Even three years ago, Hulu was best known for showcasing network TV and having Seth MacFarlane narrate its commercials. What a difference a few years makes. This becomes easy when you have an instant classic debut on your service. “The Handmaid‘s Tale” blew the doors off the Emmys last year and with good reason. The series featured a career performance from Elisabeth Moss, something quite impressive to say the least. The cast was deep and incredibly talented, resulting in a slew of supporting nominations. Expectations have been extremely high as the show geared up for its second season. Somewhat unsurprisingly, the show not only meets those lofty expectations. It exceeds them.
Dystopian literature, like “The Handmaid’s Tale” seems like a genre that TV could tire of quickly. Yet the storytelling at the heart of “Handmaid’s” makes this series a different beast. The season begins with Joan Osborne (Elisabeth Moss), a.k.a. Offred, still fearing the effects of her protest last season. Her disobedience toward Aunt Lydia (Ann Dowd) is met with fury, instantly forcing him to re-evaluate her next steps. She remains stuck in the clutches of Fred (Joseph Fiennes) and Serena Joy Waterford (Yvonne Strahovski).
While Joan attempts to find her way in the oppressive world around her, the show expands its scope and worldview. Luke (O-T Fagbenle) and Moira (Samira Wiley) are working against Gilead from Canada. While interesting, The Colonies mark the grandest departure, where we reconnect with Emily (Alexis Bledel) and Janine (Madeline Brewer). The expansion of the world make the world far grander and indicates we’ve only scratched the surface of where the show may take us literally and figuratively.
The performance that Elisabeth Moss continues to deliver is one of the most captivating things on television today. She is giving a virtuosic performance as Joan and might be one of the best in TV history. This season, even more so than last season, Moss is left without words. You know it is a strong performance when the directors include additional scenes that require Moss to be silent, only place her adept use of negative space front and center. Moss is particularly great at conveying emotion from scene-to-scene. Her ability to emote is nearly unparalleled in TV. As she shifts from guilt to sadness to cold resilence, every feeling is obvious to the audience. Few actors may be as gifted as Moss is in this role.
However, she’s not alone in giving another career-best performance. Watch out for the trio of Dowd, Bledel, and Strahovski this season. Each is brilliant and have expanded their character’s immensely. Dowd is so intense, so evil, and so brilliant, you’ll wonder where she’s been hiding. Dowd clearly liked the taste of champagne after winning the Emmy last year. Expect a repeat on the horizon. More specialized attention on Offred means we get even more Dowd this season.

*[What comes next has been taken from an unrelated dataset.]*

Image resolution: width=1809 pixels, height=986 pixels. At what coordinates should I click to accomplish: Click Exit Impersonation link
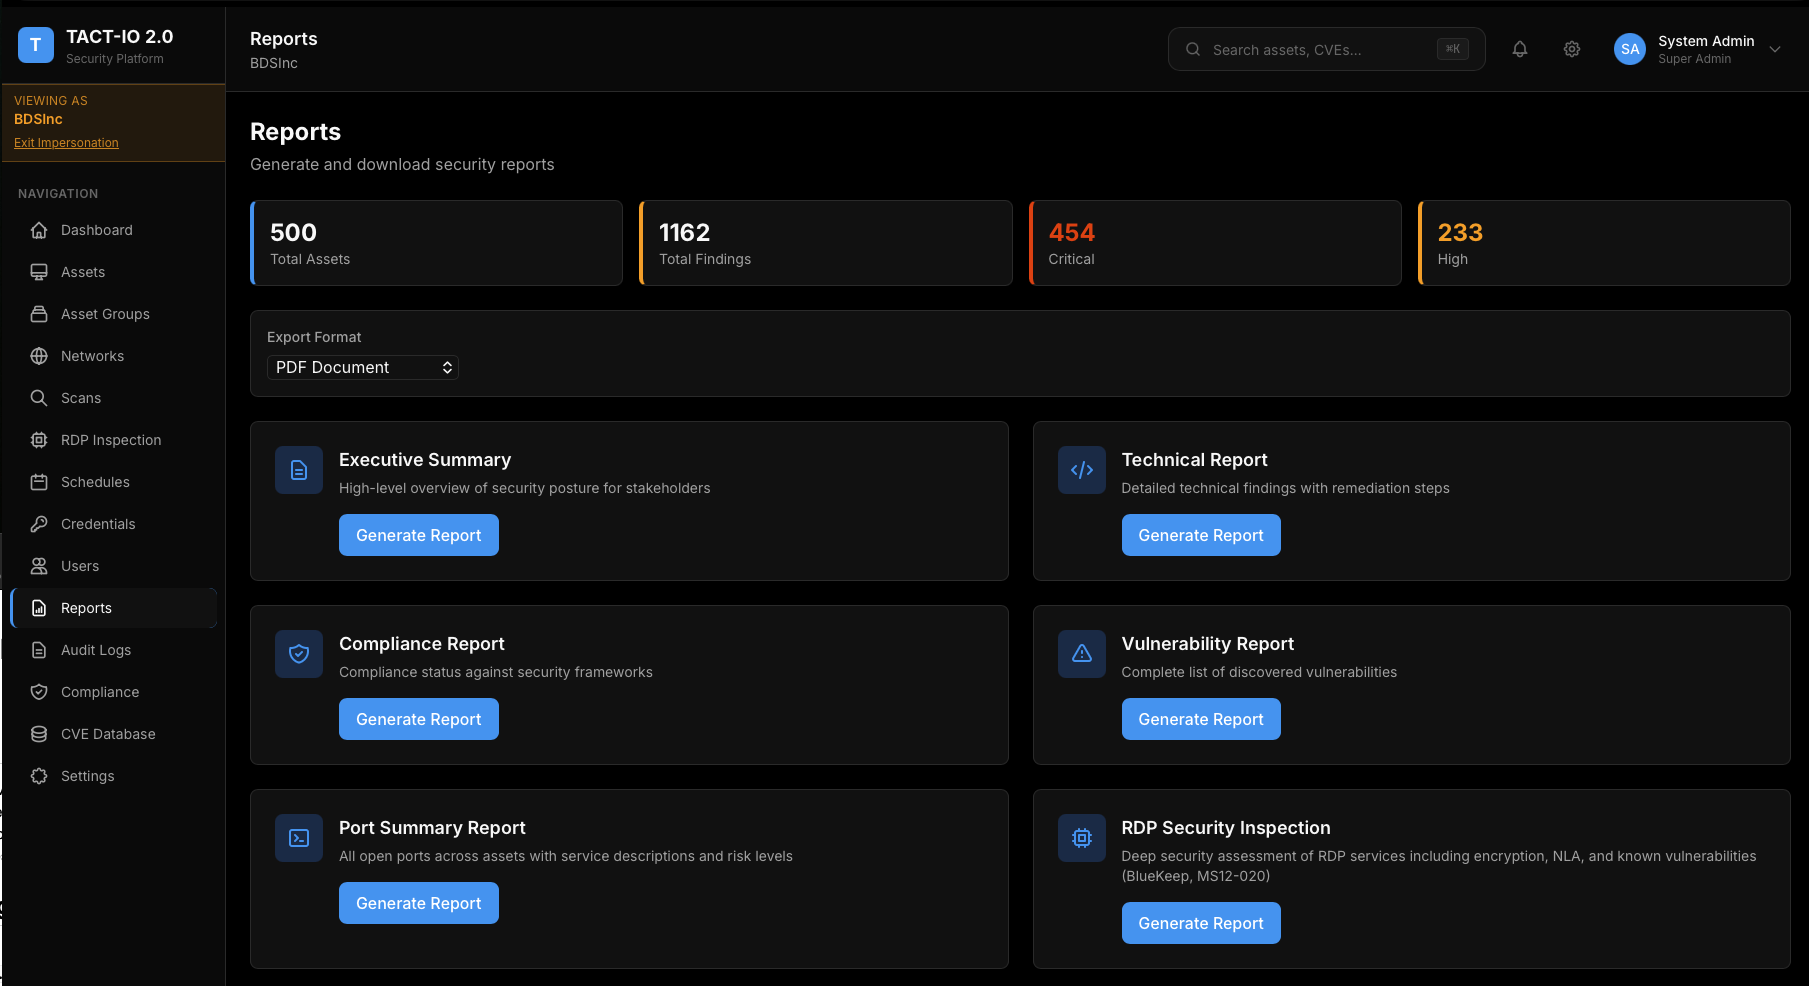(x=66, y=142)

Bledel has brought a new intensity to many of her scenes as she begins to transition into the supporting actress race. She’s present more this season, even taking on the point-of-view in an early episode. Again, she turns in a better and more leveled performance than last year. Finally, Strahovski is given a real chance to shine. She was strong last season, but watch out for her this year. She has some of the most emotional scenes in some episodes. It almost makes you forget what a monster she’s actually playing. It’s a tough balancing act, and Strahovski deserves praise for her work.
Once again, the direction and craftwork make this show feel different than every other series on television. Colin Watkinson is back splitting DP duties with Zoe White. The two make the series one of the most visually appealing series on television. The way in which they shoot different locales this time around adds to the visual splendor of the series. Don’t get me wrong, what you watch is horrifying and grotesque at times. Yet the way in which Watkinson and White shoot the brutality, you can’t help but be amazed.
Excellent direction comes from Kari Skogland and Mike Barker, who simply make the most of every second on screen. There are almost no moments over the first six episodes that could possibly be considered wasted screentime. That feels impossible, yet the show is so captivating you believe every second is essential. This includes a ten-minute intro to Season 2 that will take your breath away. Skogland and Barker know they are delivering one of the very best shows on TV, and their confidence shines through the screen.
Simply put, “The Handmaid‘s Tale” remains one of the most astonishing shows on television. There is no show bleaker, yet no show more captivating all at once. It’s heavily recommended you do not binge this show in one sitting because it makes you feel depression in ways you never thought possible. Yet this season also gives you some incredible highs that make you believe in something bigger for these characters. This show is a classic, especially given it may have just concluded the strongest 16 episode start to a show in some time. The rest of television is going to have a tough time this Emmy season. “The Handmaid’s Tale” earns its “juggernaut” title in Season 2.